Consumer Sentiment towards Social Media Advertising
Nielsen found a surprising statistic about consumer sentiment towards social media advertising. Nearly one-third of users believe that ads on social media sites are more annoying than other ads online. Social media isn’t supposed to be annoying. It’s supposed to be meaningful.
There are a few things this statistic tells me. Number one is social integration. In an attempt to make advertising more social, many social networking sites “hide” advertising within other content. An example of this is promoted trends on Twitter. These ad units are tied into other trends and tweets on Twitter. To some consumers, this might appear to be deceptive. The result is an annoyance and distrust of the brand advertising, when it should in fact be upon the social network.
This number also tells me some businesses aren’t using social media advertising correctly. Many social media platforms offer robust targeting options to their advertising. The goal is to display the right ads to the right people. Many businesses fail at this, and the result is irrelevant and sometimes irritating ads. It becomes frustrating when you see an ad in a language you don’t speak, an area you don’t live in (I’ve had ads for NYC bars in Facebook), and when the ads surely shouldn’t be targeting someone your age. Businesses can avoid this frustration by developing targeting strategies that make sense.
Finally, there is the aspect of spam and quality businesses advertising. For example, I have noticed a big drop in quality brands advertising on Facebook. The more lesser quality businesses advertising on a site, the less likely consumers will find these ads trustworthy and relate able. The result is a drop in engagement and an increase in frustration. It’s up to social media sites to develop ways to increase the quality of ads being served on their own sites.
Consumer Actions after Seeing Social Media Advertising
The study also digs into consumer actions after seeing social media advertising. Nielsen found that after seeing social ads:
- 15% shared the ads
- 26% liked the ads
- 14% purchased the product
Though noting that these percentages are not actual share/like rates, these actions are still proof that social media advertising works and helps drive sales. Remember that those who like Pages after seeing ads get future brand content in their newsfeed. This organic content will only further the brand’s messaging and is where I believe the true bread and butter of social media marketing lies.
Influence of Social Media Advertising
Nielsen discovered organic and organic-like posts on social media continue to have a greater influence on consumers. 26% of users are more likely to pay attention to an ad posted by a friend. In this instance, we’re talking about advertising such as Sponsored Stories on Facebook.

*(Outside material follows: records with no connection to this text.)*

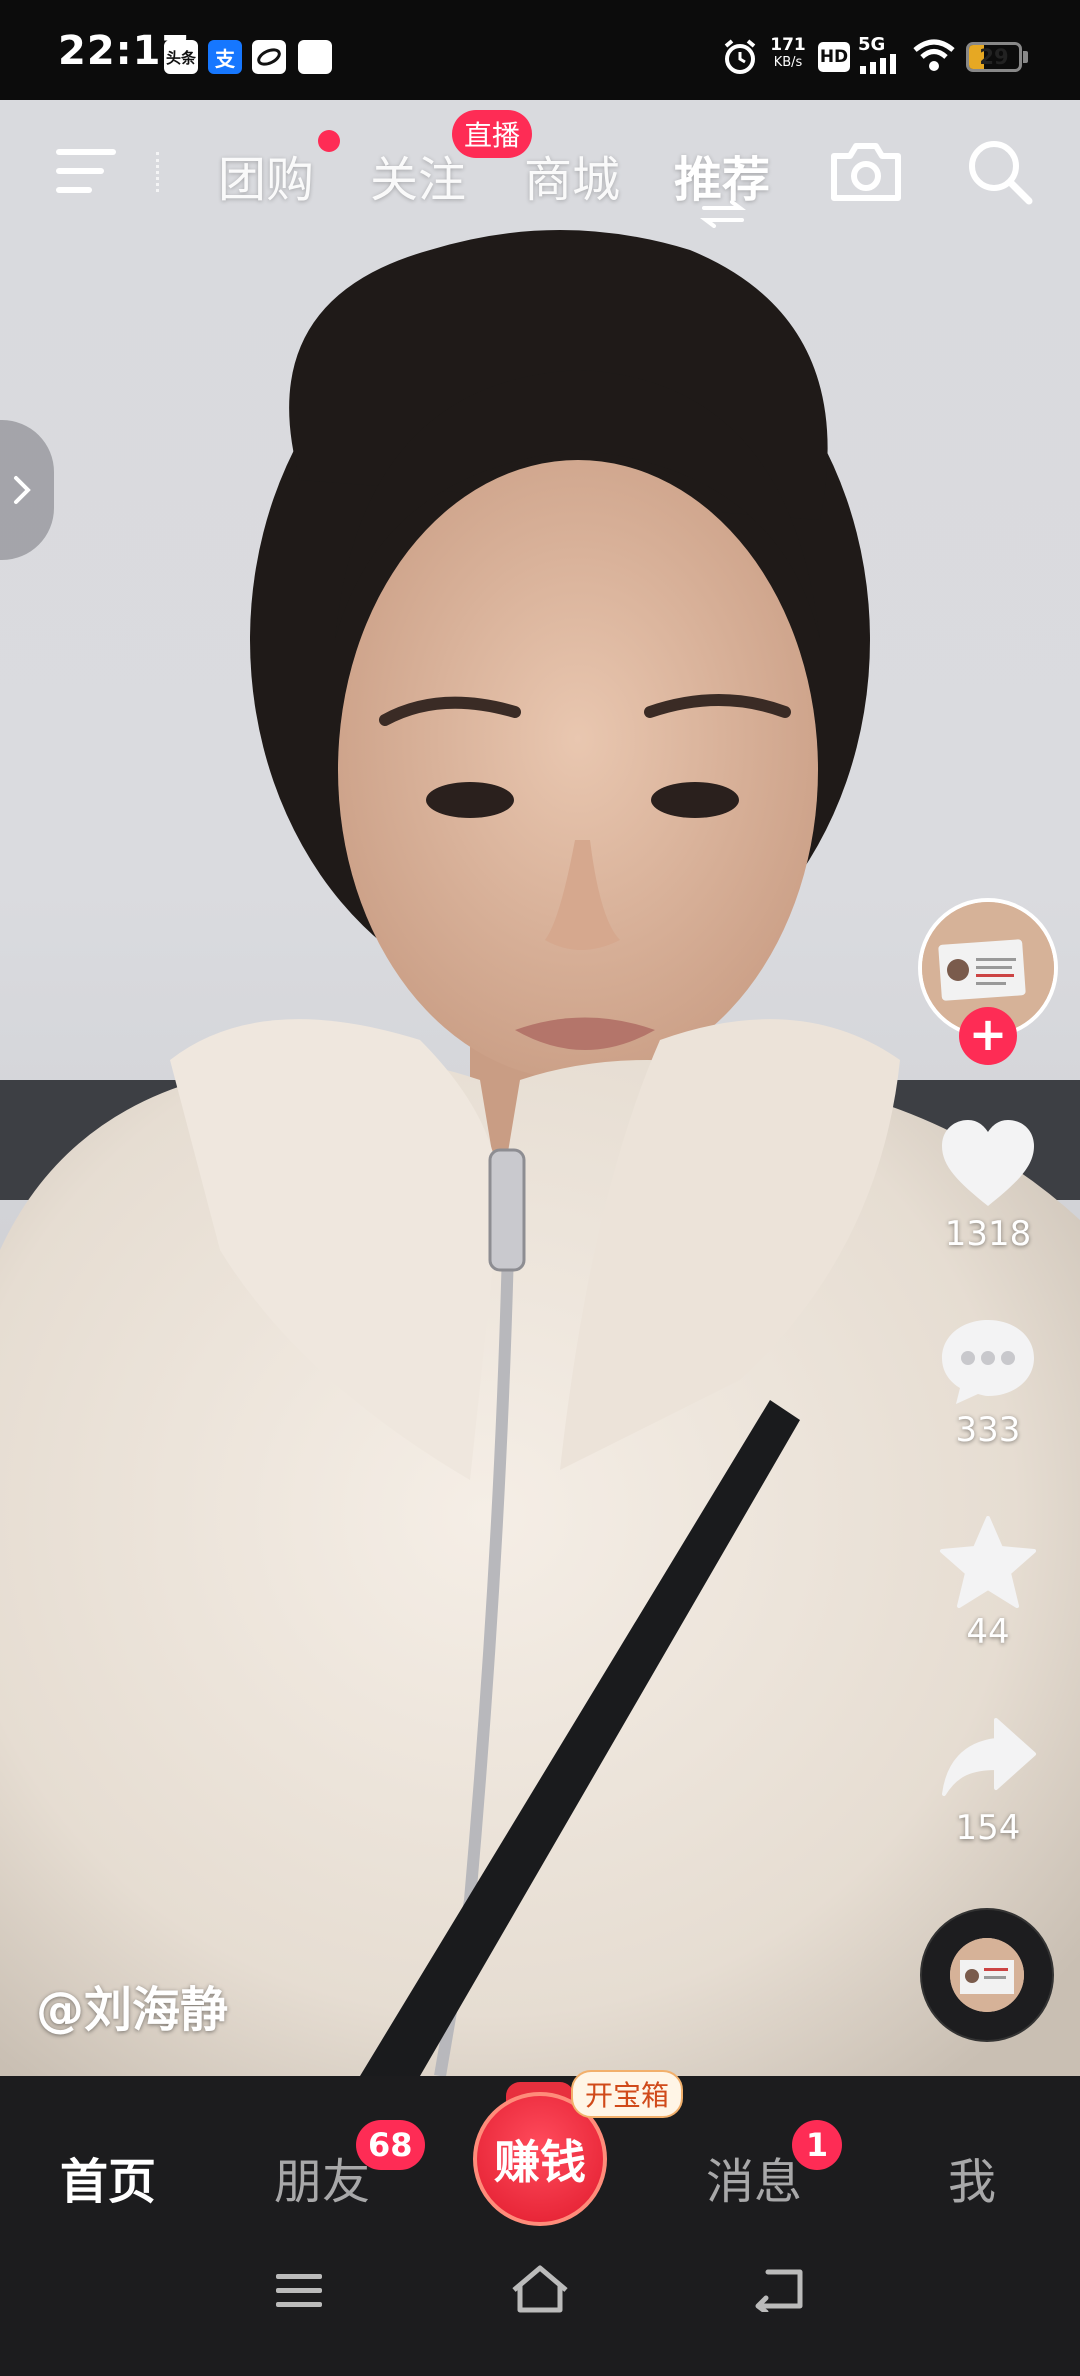 The width and height of the screenshot is (1080, 2376). What do you see at coordinates (988, 1632) in the screenshot?
I see `favorite-count: 44` at bounding box center [988, 1632].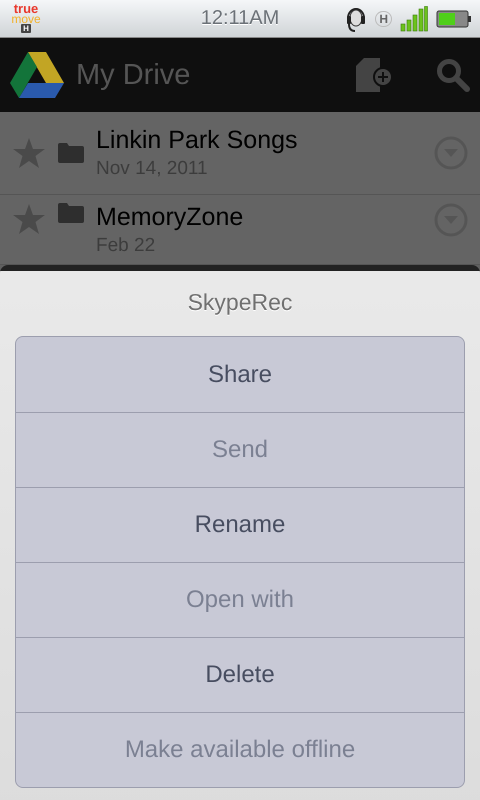  What do you see at coordinates (453, 75) in the screenshot?
I see `search-icon` at bounding box center [453, 75].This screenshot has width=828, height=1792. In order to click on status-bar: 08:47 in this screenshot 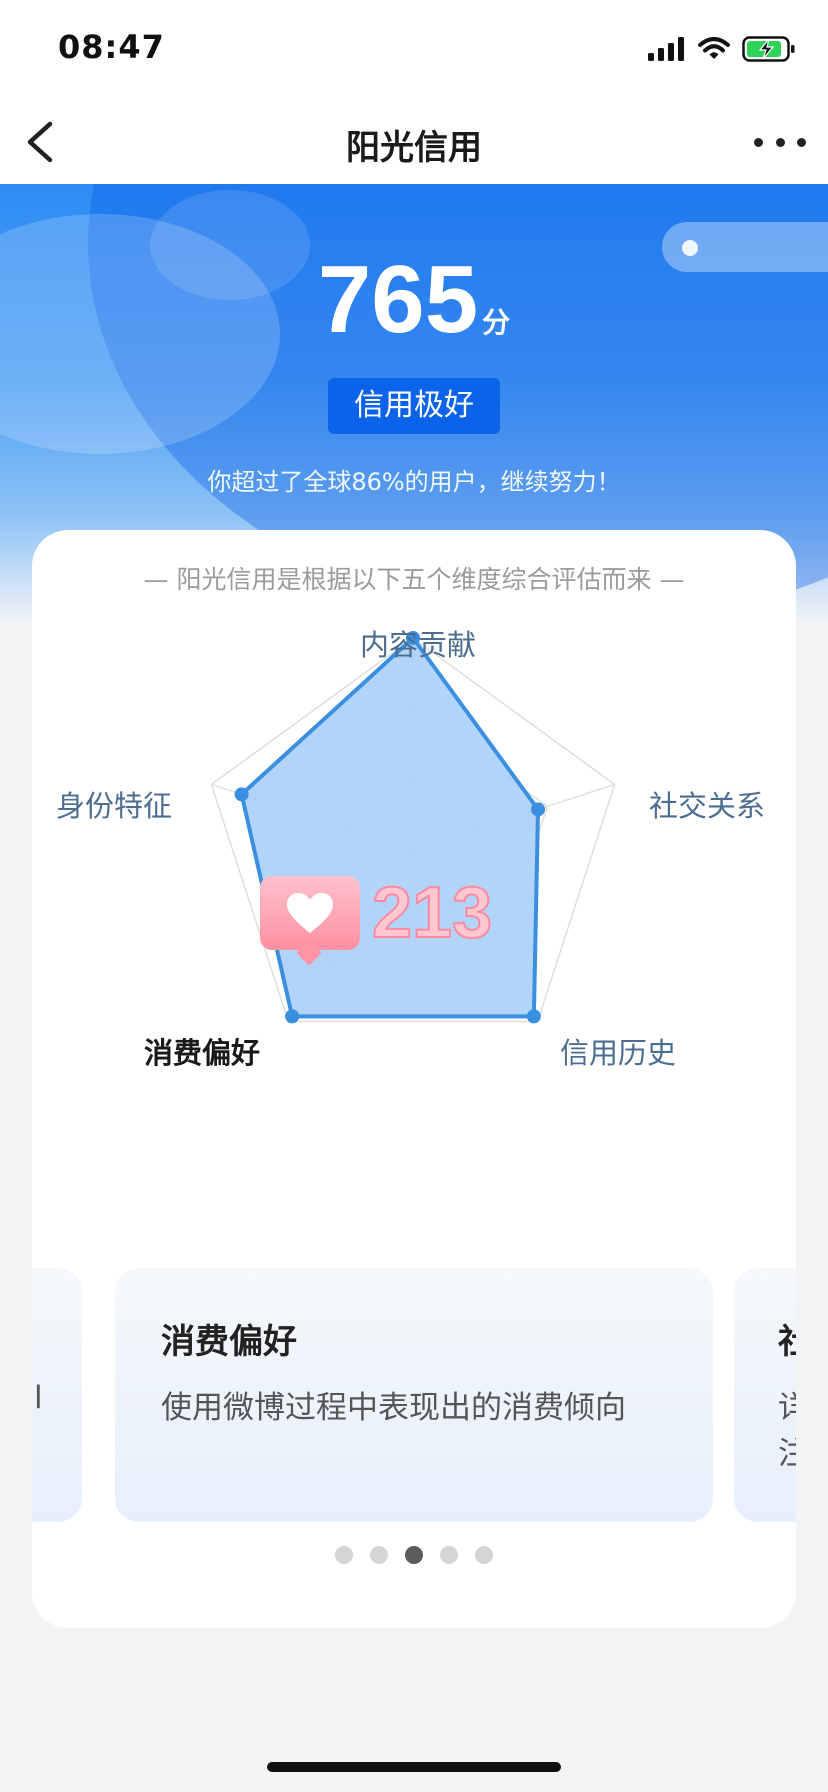, I will do `click(414, 50)`.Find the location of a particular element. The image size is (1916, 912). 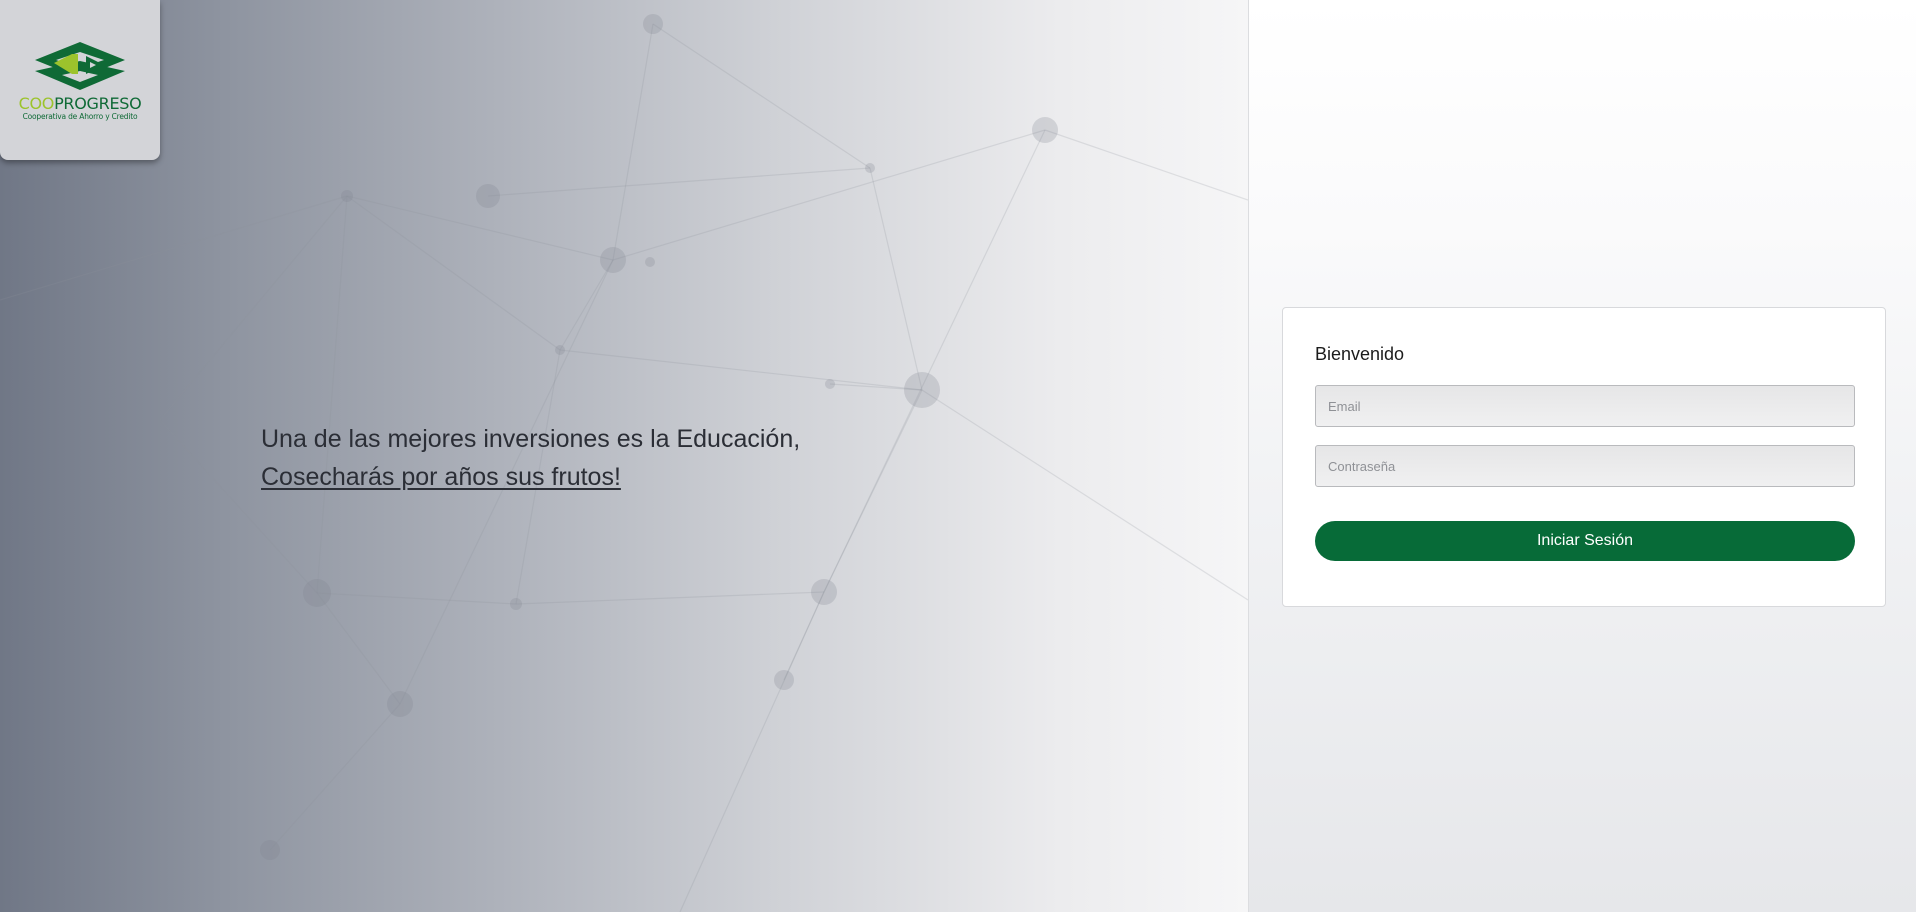

email-field is located at coordinates (1585, 406).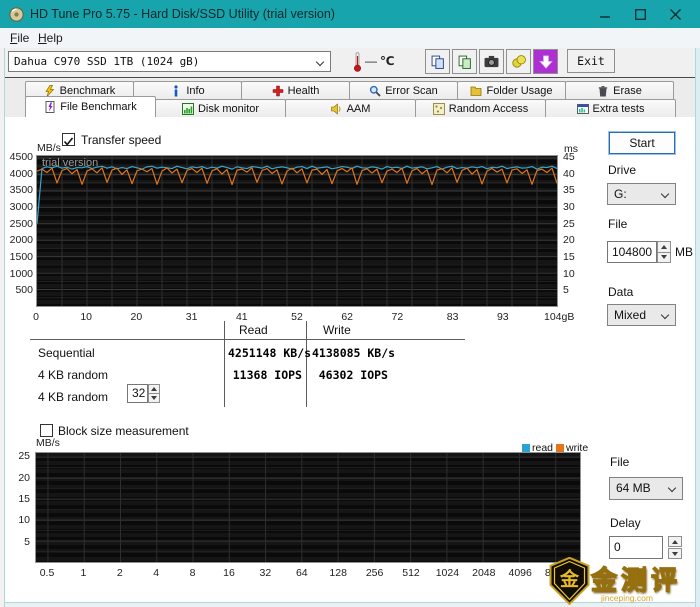  Describe the element at coordinates (520, 573) in the screenshot. I see `x-axis-tick: 4096` at that location. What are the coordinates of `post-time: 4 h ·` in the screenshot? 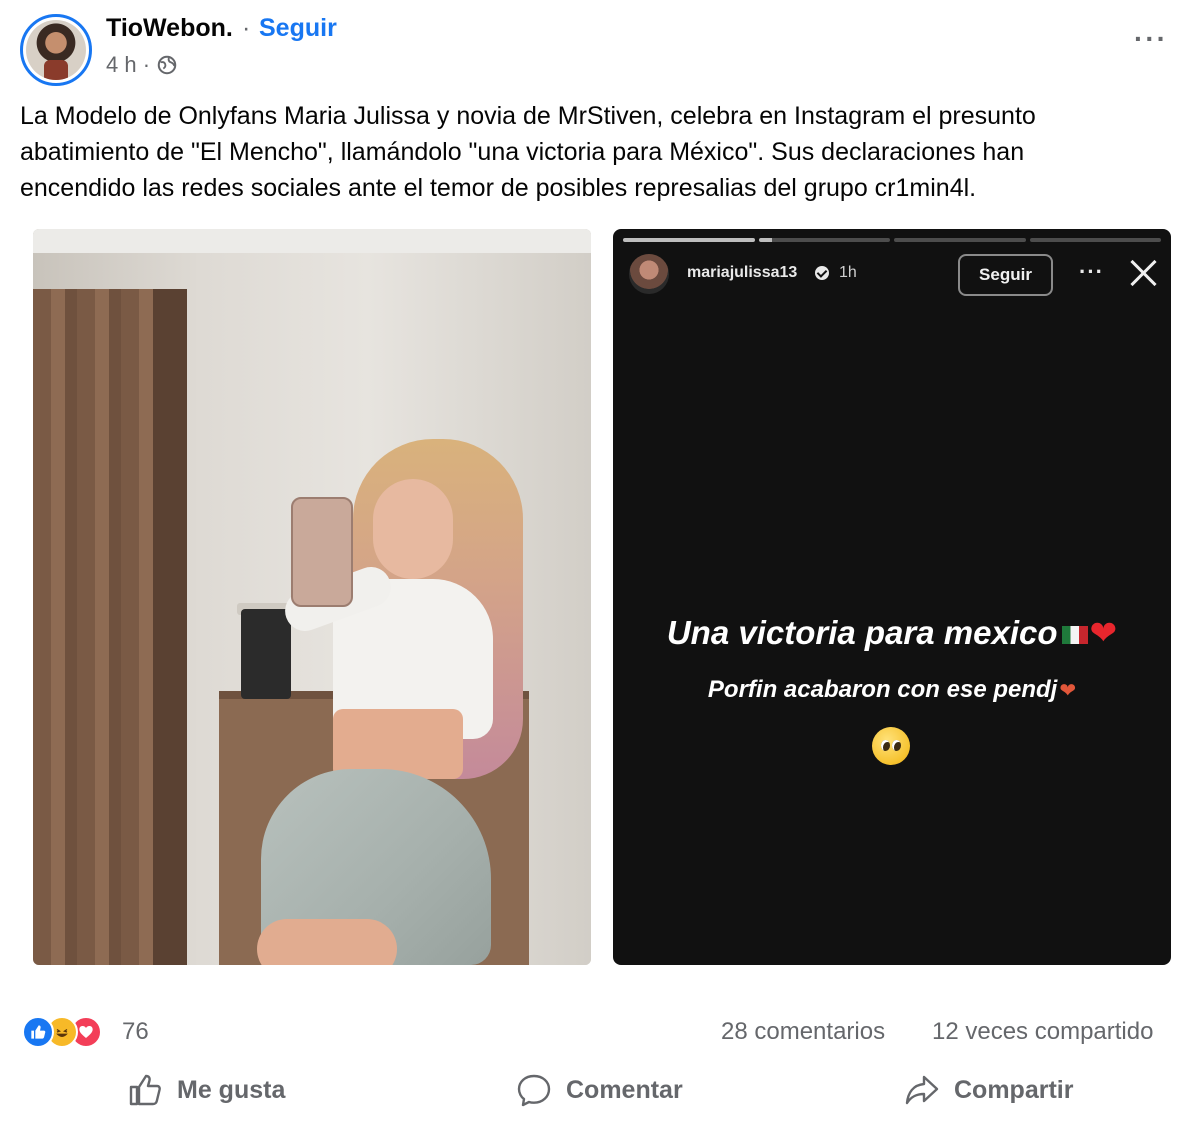 It's located at (128, 65).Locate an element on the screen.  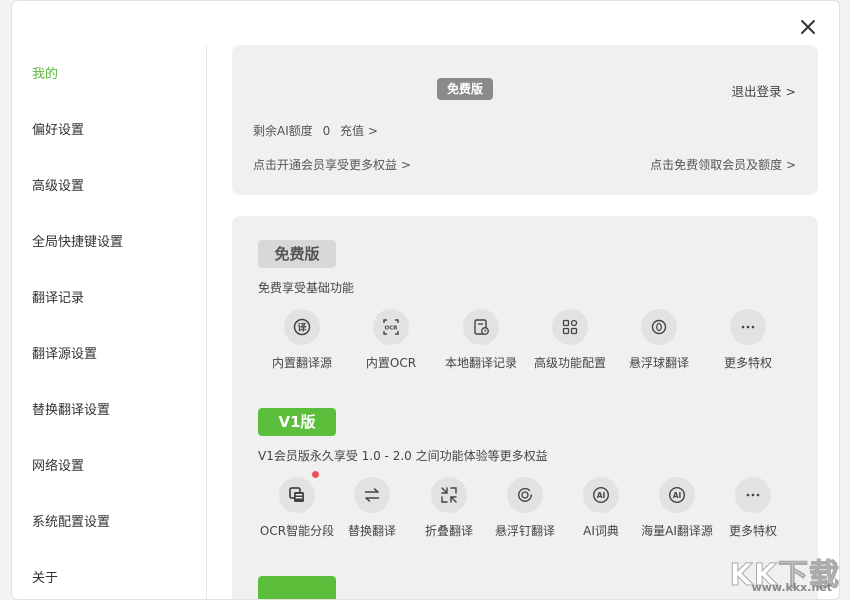
sidebar-item-system: 系统配置设置 is located at coordinates (71, 523). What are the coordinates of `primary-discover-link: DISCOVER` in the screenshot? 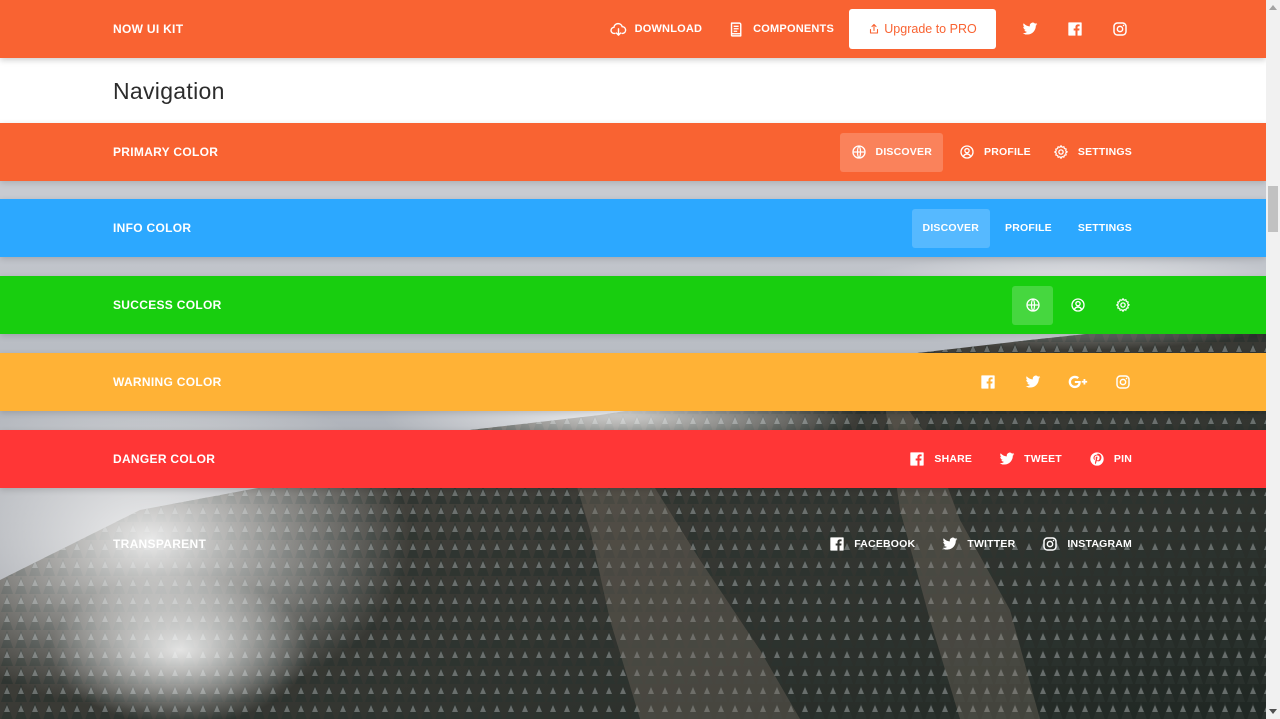 It's located at (891, 152).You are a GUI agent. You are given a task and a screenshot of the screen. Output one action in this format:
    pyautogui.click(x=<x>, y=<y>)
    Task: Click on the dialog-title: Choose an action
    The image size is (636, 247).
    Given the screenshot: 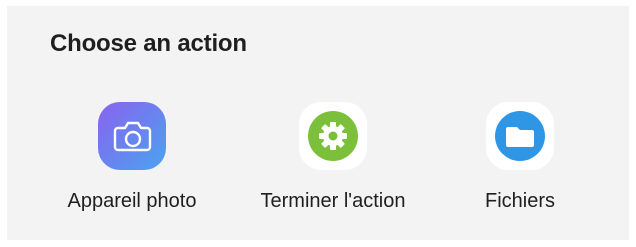 What is the action you would take?
    pyautogui.click(x=148, y=44)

These ad units display content in a more social manner, listening a user’s friend’s name in the ad. An example would be “Mary likes Nike.” Consumers see this content as more trustworthy, thinking “I value Mary’s opinion about Nike, so I’m going to like Nike’s page, too.” Social networks must create paid media that connects with social connections to make advertising more effective and relevant to users. At the same time, they cannot be deceptive and place too much paid media within organic content.
Overall, the Nielsen study shows that social media advertising can be effective. However, care must be made to ensure consumer sentiment towards these ads remains positive. As more and more brands take the plunge into social media advertising, it will become increasingly important to ensure ad placements, ad types, and ad targeting appears legitimate and applicable to the targeted consumers.